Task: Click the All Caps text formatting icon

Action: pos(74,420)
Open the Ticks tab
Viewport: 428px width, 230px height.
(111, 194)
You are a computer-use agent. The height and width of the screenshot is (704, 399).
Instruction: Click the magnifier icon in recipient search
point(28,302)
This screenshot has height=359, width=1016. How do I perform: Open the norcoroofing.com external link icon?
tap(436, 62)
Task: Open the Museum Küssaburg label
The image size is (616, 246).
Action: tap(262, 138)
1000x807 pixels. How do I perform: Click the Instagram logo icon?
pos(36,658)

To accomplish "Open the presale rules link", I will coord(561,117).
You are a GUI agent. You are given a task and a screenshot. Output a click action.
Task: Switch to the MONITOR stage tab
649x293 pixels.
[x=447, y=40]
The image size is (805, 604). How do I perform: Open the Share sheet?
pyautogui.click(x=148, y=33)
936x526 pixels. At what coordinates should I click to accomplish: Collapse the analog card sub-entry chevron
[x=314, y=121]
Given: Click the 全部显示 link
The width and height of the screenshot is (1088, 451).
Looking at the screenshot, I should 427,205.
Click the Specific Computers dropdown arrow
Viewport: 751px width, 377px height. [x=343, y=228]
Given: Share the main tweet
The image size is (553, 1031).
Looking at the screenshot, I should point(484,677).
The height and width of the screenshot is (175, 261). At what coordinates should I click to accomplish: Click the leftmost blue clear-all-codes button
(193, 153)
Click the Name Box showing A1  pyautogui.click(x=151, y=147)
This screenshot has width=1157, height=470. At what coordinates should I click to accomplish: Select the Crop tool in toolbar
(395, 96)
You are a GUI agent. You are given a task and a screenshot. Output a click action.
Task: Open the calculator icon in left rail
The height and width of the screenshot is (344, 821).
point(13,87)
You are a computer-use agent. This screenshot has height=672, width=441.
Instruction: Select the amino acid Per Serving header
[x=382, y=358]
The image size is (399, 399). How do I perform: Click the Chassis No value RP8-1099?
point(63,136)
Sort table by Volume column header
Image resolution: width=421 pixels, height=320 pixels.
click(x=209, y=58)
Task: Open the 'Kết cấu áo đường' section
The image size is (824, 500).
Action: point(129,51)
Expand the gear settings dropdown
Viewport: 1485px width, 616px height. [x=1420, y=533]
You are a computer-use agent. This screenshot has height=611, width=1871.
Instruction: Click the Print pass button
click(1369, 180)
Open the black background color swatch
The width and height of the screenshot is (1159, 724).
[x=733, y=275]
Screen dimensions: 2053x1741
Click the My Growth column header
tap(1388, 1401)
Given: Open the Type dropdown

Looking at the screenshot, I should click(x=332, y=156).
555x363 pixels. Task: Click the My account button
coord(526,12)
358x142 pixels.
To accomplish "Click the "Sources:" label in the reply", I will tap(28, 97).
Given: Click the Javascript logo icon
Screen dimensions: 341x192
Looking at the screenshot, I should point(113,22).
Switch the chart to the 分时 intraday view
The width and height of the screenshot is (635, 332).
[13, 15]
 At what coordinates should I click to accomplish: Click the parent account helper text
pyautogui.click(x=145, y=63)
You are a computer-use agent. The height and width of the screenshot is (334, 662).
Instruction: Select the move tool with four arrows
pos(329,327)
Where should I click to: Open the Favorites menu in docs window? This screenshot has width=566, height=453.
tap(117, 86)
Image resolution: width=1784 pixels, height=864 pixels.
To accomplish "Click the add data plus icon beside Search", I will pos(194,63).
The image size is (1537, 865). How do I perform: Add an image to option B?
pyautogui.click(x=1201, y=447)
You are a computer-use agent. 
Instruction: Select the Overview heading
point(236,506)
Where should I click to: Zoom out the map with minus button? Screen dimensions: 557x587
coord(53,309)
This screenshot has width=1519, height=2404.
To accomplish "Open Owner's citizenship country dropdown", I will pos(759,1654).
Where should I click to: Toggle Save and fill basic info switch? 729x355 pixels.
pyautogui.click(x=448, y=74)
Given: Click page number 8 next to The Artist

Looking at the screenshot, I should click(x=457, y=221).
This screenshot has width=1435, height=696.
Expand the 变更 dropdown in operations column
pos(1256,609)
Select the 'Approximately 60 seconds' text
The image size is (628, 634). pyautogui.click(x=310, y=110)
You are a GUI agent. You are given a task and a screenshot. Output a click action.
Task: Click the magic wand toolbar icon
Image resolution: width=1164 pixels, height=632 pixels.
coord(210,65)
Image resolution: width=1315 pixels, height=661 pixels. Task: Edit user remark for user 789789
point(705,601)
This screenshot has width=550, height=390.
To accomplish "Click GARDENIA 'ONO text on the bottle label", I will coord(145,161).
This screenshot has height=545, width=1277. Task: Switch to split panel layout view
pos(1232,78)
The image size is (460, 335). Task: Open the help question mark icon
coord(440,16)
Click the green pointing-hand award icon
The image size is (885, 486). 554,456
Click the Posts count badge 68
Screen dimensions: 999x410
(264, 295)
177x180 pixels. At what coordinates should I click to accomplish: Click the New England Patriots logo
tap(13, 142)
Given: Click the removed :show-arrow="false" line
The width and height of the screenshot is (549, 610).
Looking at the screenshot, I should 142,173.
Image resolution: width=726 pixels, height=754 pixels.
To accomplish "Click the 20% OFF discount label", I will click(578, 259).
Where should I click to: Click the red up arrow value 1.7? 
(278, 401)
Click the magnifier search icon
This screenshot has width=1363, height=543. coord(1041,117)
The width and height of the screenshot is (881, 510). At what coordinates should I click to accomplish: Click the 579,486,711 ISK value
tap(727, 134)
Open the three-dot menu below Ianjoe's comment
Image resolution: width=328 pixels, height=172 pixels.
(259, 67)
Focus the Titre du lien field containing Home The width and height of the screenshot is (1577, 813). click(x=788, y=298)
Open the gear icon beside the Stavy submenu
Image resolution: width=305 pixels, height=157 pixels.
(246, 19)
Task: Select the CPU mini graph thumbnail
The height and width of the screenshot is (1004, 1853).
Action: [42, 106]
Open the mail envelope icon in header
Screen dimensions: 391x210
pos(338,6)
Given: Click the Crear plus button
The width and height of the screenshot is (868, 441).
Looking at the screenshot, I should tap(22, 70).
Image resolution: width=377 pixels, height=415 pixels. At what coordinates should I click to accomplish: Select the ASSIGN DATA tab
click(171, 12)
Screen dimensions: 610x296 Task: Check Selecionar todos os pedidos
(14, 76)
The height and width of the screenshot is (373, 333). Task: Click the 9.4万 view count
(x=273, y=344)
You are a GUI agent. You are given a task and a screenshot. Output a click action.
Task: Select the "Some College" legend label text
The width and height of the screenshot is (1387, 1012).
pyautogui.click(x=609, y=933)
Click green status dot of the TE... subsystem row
════════
## ASSIGNMENT
Provide an exact transcription of every entry above.

## RESULT OF THIS EXERCISE
Task: Click the All Caps text formatting icon

Action: pos(74,420)
Open the Ticks tab
Viewport: 428px width, 230px height.
(111, 194)
You are a computer-use agent. The height and width of the screenshot is (704, 399).
Instruction: Click the magnifier icon in recipient search
point(28,302)
This screenshot has height=359, width=1016. How do I perform: Open the norcoroofing.com external link icon?
tap(436, 62)
Task: Open the Museum Küssaburg label
The image size is (616, 246).
Action: tap(262, 138)
1000x807 pixels. How do I perform: Click the Instagram logo icon?
pos(36,658)

To accomplish "Open the presale rules link", I will coord(561,117).
You are a GUI agent. You are given a task and a screenshot. Output a click action.
Task: Switch to the MONITOR stage tab
649x293 pixels.
[x=447, y=40]
The image size is (805, 604). How do I perform: Open the Share sheet?
pyautogui.click(x=148, y=33)
936x526 pixels. At what coordinates should I click to accomplish: Collapse the analog card sub-entry chevron
[x=314, y=121]
Given: Click the 全部显示 link
The width and height of the screenshot is (1088, 451).
Looking at the screenshot, I should 427,205.
Click the Specific Computers dropdown arrow
Viewport: 751px width, 377px height. [x=343, y=228]
Given: Share the main tweet
The image size is (553, 1031).
Looking at the screenshot, I should point(484,677).
The height and width of the screenshot is (175, 261). At what coordinates should I click to accomplish: Click the leftmost blue clear-all-codes button
(193, 153)
Click the Name Box showing A1  pyautogui.click(x=151, y=147)
This screenshot has width=1157, height=470. At what coordinates should I click to accomplish: Select the Crop tool in toolbar
(395, 96)
You are a GUI agent. You are given a task and a screenshot. Output a click action.
Task: Open the calculator icon in left rail
The height and width of the screenshot is (344, 821).
point(13,87)
You are a computer-use agent. This screenshot has height=672, width=441.
Instruction: Select the amino acid Per Serving header
[x=382, y=358]
The image size is (399, 399). How do I perform: Click the Chassis No value RP8-1099?
point(63,136)
Sort table by Volume column header
Image resolution: width=421 pixels, height=320 pixels.
click(x=209, y=58)
Task: Open the 'Kết cấu áo đường' section
The image size is (824, 500).
Action: point(129,51)
Expand the gear settings dropdown
Viewport: 1485px width, 616px height. [x=1420, y=533]
You are a computer-use agent. This screenshot has height=611, width=1871.
Instruction: Click the Print pass button
click(1369, 180)
Open the black background color swatch
The width and height of the screenshot is (1159, 724).
[x=733, y=275]
Screen dimensions: 2053x1741
Click the My Growth column header
tap(1388, 1401)
Given: Open the Type dropdown

Looking at the screenshot, I should click(x=332, y=156).
555x363 pixels. Task: Click the My account button
coord(526,12)
358x142 pixels.
To accomplish "Click the "Sources:" label in the reply", I will tap(28, 97).
Given: Click the Javascript logo icon
Screen dimensions: 341x192
Looking at the screenshot, I should point(113,22).
Switch the chart to the 分时 intraday view
The width and height of the screenshot is (635, 332).
[13, 15]
 At what coordinates should I click to accomplish: Click the parent account helper text
pyautogui.click(x=145, y=63)
You are a computer-use agent. The height and width of the screenshot is (334, 662).
Instruction: Select the move tool with four arrows
pos(329,327)
Where should I click to: Open the Favorites menu in docs window? This screenshot has width=566, height=453.
tap(117, 86)
Image resolution: width=1784 pixels, height=864 pixels.
To accomplish "Click the add data plus icon beside Search", I will pos(194,63).
The image size is (1537, 865). How do I perform: Add an image to option B?
pyautogui.click(x=1201, y=447)
You are a computer-use agent. 
Instruction: Select the Overview heading
point(236,506)
Where should I click to: Zoom out the map with minus button? Screen dimensions: 557x587
coord(53,309)
This screenshot has width=1519, height=2404.
To accomplish "Open Owner's citizenship country dropdown", I will pos(759,1654).
Where should I click to: Toggle Save and fill basic info switch? 729x355 pixels.
pyautogui.click(x=448, y=74)
Given: Click page number 8 next to The Artist

Looking at the screenshot, I should click(x=457, y=221).
This screenshot has width=1435, height=696.
Expand the 变更 dropdown in operations column
pos(1256,609)
Select the 'Approximately 60 seconds' text
The image size is (628, 634). pyautogui.click(x=310, y=110)
You are a GUI agent. You are given a task and a screenshot. Output a click action.
Task: Click the magic wand toolbar icon
Image resolution: width=1164 pixels, height=632 pixels.
coord(210,65)
Image resolution: width=1315 pixels, height=661 pixels. Task: Edit user remark for user 789789
point(705,601)
This screenshot has width=550, height=390.
To accomplish "Click GARDENIA 'ONO text on the bottle label", I will coord(145,161).
This screenshot has height=545, width=1277. Task: Switch to split panel layout view
pos(1232,78)
The image size is (460, 335). Task: Open the help question mark icon
coord(440,16)
Click the green pointing-hand award icon
The image size is (885, 486). 554,456
Click the Posts count badge 68
Screen dimensions: 999x410
(264, 295)
177x180 pixels. At what coordinates should I click to accomplish: Click the New England Patriots logo
tap(13, 142)
Given: Click the removed :show-arrow="false" line
The width and height of the screenshot is (549, 610).
Looking at the screenshot, I should 142,173.
Image resolution: width=726 pixels, height=754 pixels.
To accomplish "Click the 20% OFF discount label", I will click(578, 259).
Where should I click to: Click the red up arrow value 1.7? 
(278, 401)
Click the magnifier search icon
This screenshot has width=1363, height=543. coord(1041,117)
The width and height of the screenshot is (881, 510). At what coordinates should I click to accomplish: Click the 579,486,711 ISK value
tap(727, 134)
Open the three-dot menu below Ianjoe's comment
Image resolution: width=328 pixels, height=172 pixels.
(259, 67)
Focus the Titre du lien field containing Home The width and height of the screenshot is (1577, 813). click(x=788, y=298)
Open the gear icon beside the Stavy submenu
Image resolution: width=305 pixels, height=157 pixels.
(246, 19)
Task: Select the CPU mini graph thumbnail
The height and width of the screenshot is (1004, 1853).
Action: [42, 106]
Open the mail envelope icon in header
Screen dimensions: 391x210
pos(338,6)
Given: Click the Crear plus button
The width and height of the screenshot is (868, 441).
Looking at the screenshot, I should tap(22, 70).
Image resolution: width=377 pixels, height=415 pixels. At what coordinates should I click to accomplish: Select the ASSIGN DATA tab
click(171, 12)
Screen dimensions: 610x296 Task: Check Selecionar todos os pedidos
(14, 76)
The height and width of the screenshot is (373, 333). Task: Click the 9.4万 view count
(x=273, y=344)
You are a GUI agent. You are given a task and a screenshot. Output a click action.
Task: Select the "Some College" legend label text
The width and height of the screenshot is (1387, 1012).
pyautogui.click(x=609, y=933)
Click green status dot of the TE... subsystem row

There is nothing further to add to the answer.